Just me having fun with the sad sacks of craigslist M4W in Washington, DC.

Tuesday, March 27, 2007

Max Thrust. Casual Tuesday.

Max Thrust. Lobbyist for the Free Speech Coalition. It’s casual Tuesday for me. I’m wearing my Jasper Conrad pants, jacket, and tie ($855, $332, and $138 respectively); my shirt is Lorenzini ($275), and my shoes and pocket square are by Salvatore Ferragamo ($725 and $70).

I decide to take my XKR convertible Jag down to my K Street office. The top is down because the weather is nice. I get to the office and riding the elevator I notice a new intern with the Coalition. No more than 22, young, brunette. Firm buttocks and perky boobies. She’s from California Staring at her chest, I ask her how she likes working in DC. She tells me it has been the best experience of her life, but she’s looking for something permanent.
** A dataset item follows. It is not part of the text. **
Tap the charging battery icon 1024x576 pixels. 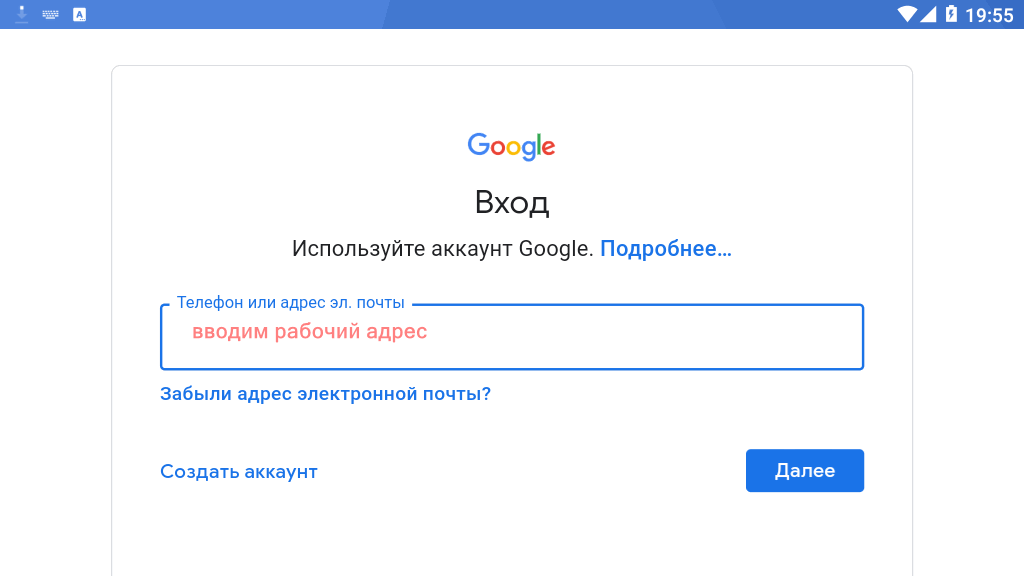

I tell her she should come up to my office and perhaps we can work something out.

So then I’m sitting at my expansive mahogany desk and I’m letting her know how connected I am to folks on the Hill and she, kneeling under my desk, is making a connection of her own. As she’s finishing I’m catching up on my email on my blackberry. Yes, Senator Restons, I can meet you for lunch at the Old Ebbitt Grill. The intern and I continue our discussion. This time she’s bent over my mahogany desk. She starts talking about how she’s good friends with the Schwarzeneggers and that she’s been skiing with Billy Baldwin, and I tell her that people find name-dropping obnoxious, or at least that is what my good friend the Dalai Lama once told me.

Anyway, a bit later I’m having lunch at the Old Ebbitt Grill with Senator Bill Restons of Alabama. I ordered the Grilled New York Strip Steak and a glass of 2001 Opus One. I started with a dozen raw Wellfleets on ice. I’m trying to get him to moderate his stance on the temporary worker program. The Free Speech Coalition has been wanting to bring in more temporary workers for the industry because they command much less in wages than does home grown talent. Additionally, we cannot get them H2-B visas because, let’s face it, they are highly skilled at what they do. If you watch enough of those films, you know what I am talking about. He says he’ll have his staff look into the issue.

The check arrives. I pick it up, ‘natch. The waitress tenses a little when I grab her buttocks. Playing hard to get. I like that.